*** Given data ***
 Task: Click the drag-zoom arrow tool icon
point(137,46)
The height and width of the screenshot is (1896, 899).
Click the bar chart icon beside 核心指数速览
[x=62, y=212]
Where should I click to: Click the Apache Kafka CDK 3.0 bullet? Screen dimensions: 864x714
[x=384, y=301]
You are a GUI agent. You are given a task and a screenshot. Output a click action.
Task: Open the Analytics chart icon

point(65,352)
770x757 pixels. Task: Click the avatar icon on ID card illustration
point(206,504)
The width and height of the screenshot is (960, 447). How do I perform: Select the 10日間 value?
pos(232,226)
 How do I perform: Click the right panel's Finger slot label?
***
• [Exercise]: Please put each line of the items above into a Markdown table with the columns No. and Line, numbering the rows and skipping blank lines.

• [Written solution]:
| No. | Line |
|---|---|
| 1 |  Task: Click the drag-zoom arrow tool icon |
| 2 | point(137,46) |
| 3 | The height and width of the screenshot is (1896, 899). |
| 4 | Click the bar chart icon beside 核心指数速览 |
| 5 | [x=62, y=212] |
| 6 | Where should I click to: Click the Apache Kafka CDK 3.0 bullet? Screen dimensions: 864x714 |
| 7 | [x=384, y=301] |
| 8 | You are a GUI agent. You are given a task and a screenshot. Output a click action. |
| 9 | Task: Open the Analytics chart icon |
| 10 | point(65,352) |
| 11 | 770x757 pixels. Task: Click the avatar icon on ID card illustration |
| 12 | point(206,504) |
| 13 | The width and height of the screenshot is (960, 447). How do I perform: Select the 10日間 value? |
| 14 | pos(232,226) |
| 15 |  How do I perform: Click the right panel's Finger slot label? |